With Kentucky spearheading, they advanced in an arch going northwest, stopping now and then when voices seemed to come their way: false alarm and keep going, following the compass on the fringes of any path: no sense tripping on anything lest one gets a first class surprise – Hanoi sponsored.
They progressed cautiously but rapidly until the terrain began stepping up on both sides as they entered small ravine with water racing ten inches deep, not quite reaching the sides but angry enough to push your legs away under you.
The ravine sides stepped up eight feet or so, showing a lot of thick bushes on the rim keeping the sandy ground from falling down into the stream. With aching legs and burning lungs they went forward along both sides, breaking way three feet up from the gurgling bottom.

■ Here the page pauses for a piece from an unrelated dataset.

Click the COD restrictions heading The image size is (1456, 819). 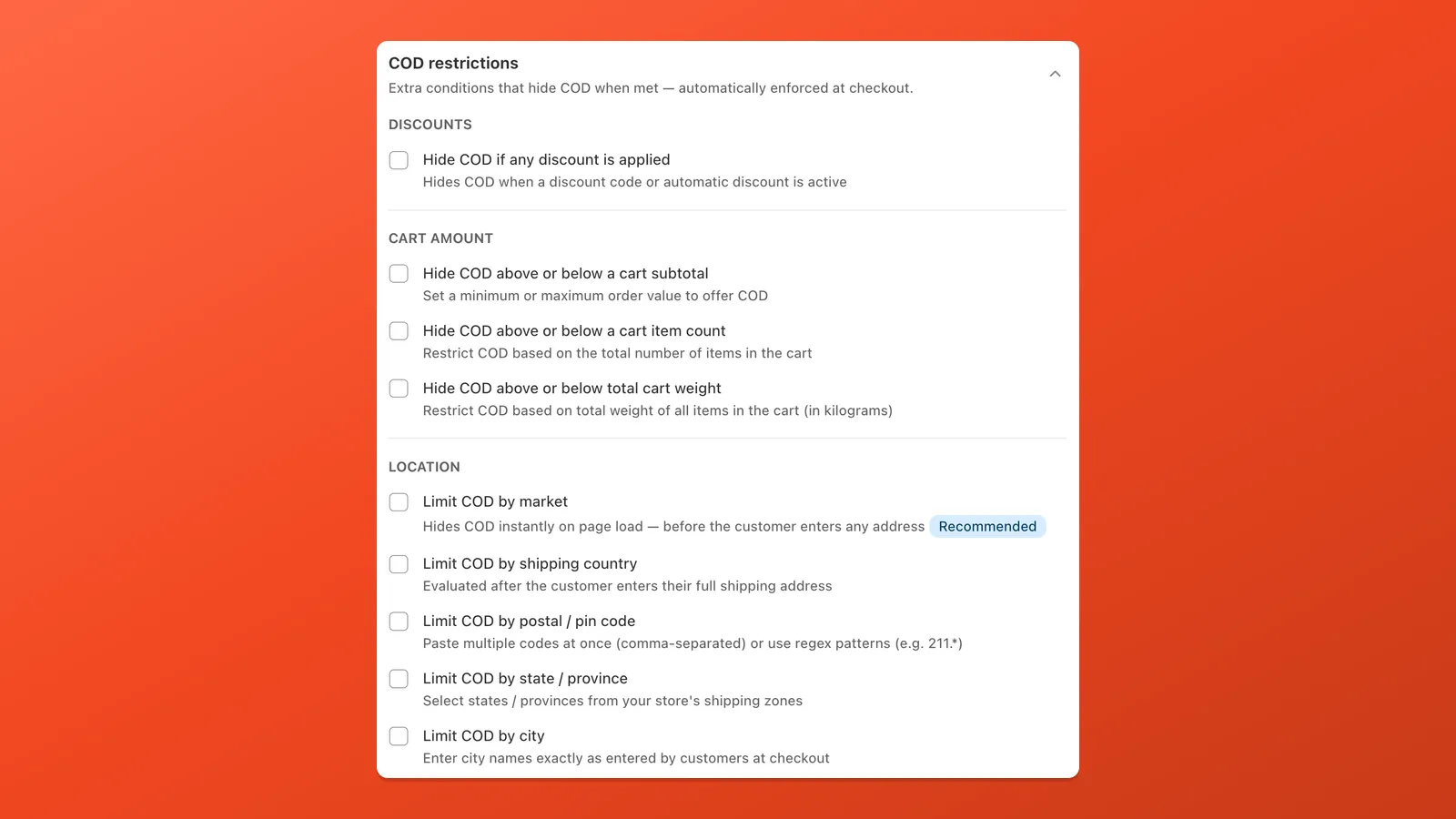click(453, 63)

They had hiked half a mile or so, bodies bend almost to the ground by exhaustion, backpacks, weapons, ammo, and misery… when a ball of fire whooshed up with a column trailing after, like a giant mushroom, going up… and up… and up, reaching the clouds, making a big hole in them as the yellow-red-hot cloud ballooned through. Not only could it be seen for miles and miles around, but it converted, for a moment, the dark night shadows into a blinding daylight flash.
A faulty timer caused the pile of petrol barrels to blow up first, (it was supposed to be sandwiched between the both sides ammos one) and was followed immediately by a mighty roar that put a hysterical ringing in the ears of everyone. Then it was time for the explosion wave to come uprooting trees, pulverizing huts, flattening trucks, smear mountain rocky sides with people and obliterating everything else on its path.
The team, which had been expecting an explosion but not “that” kind of explosion, had taken cover. Pressing themselves face down, using all kind of deep crevasses offered by the ravine’s walls to escape the debris they knew would come the instant the petrol flash was on, they were still unprepared for the cataclysmic like effects of the big-bang, even from almost three miles away down the road.
After the sound wave came the air tsunami that pushed the trickling water flowing down the ravine into an ever increasing wave in front of it, followed by gravel, flying like shrapnel from a thousand fragmentation grenades going off at the same time. The angry wave was blowing, breaking and spitting as far as it could go, sending the six men tumbling fifty yards along the rocky bottom only cushioned by sharp stones left on the dried up creek.
Had they stood when the expansion wave came, it would have snapped their necks like twigs.
“Serenoyousonofabitch!” Boom-Boom tried to shout with a strangulated voice, as his ears were filled with furiously ringing and had nearly swallow his tongue, “Are you fucking crazy? You trying to kill us or something?”
Sereno was coming up on a sitting position showing a bleeding nose and an expression of bewilderment. He couldn’t hear Boom-Boom and was trying to find where the mad ringing was coming from. The others were looking around disconcertedly, trying to comprehend what just happened.
It took more than fifteen minutes for everyone to recover from the dazed state, to check nothing was broken, to attend the numerous stinging small and bleeding rifts, and to feel if a few bruised knees were ready to start healing.
“Get moving, get moving” prodded Walther as he took the point and began due west, shaking his head to get the cobwebs lose from his brain and the ringing out of his ears. The mad reverberating would be a hysterical for a couple of days yet.
All the way from Da Nang to Khe Sanh that night, after witnessing the flash in the horizon followed by the red glare, as well as the unheard before thunderclap, amazed grunts asked each other, “Have we nuked them?”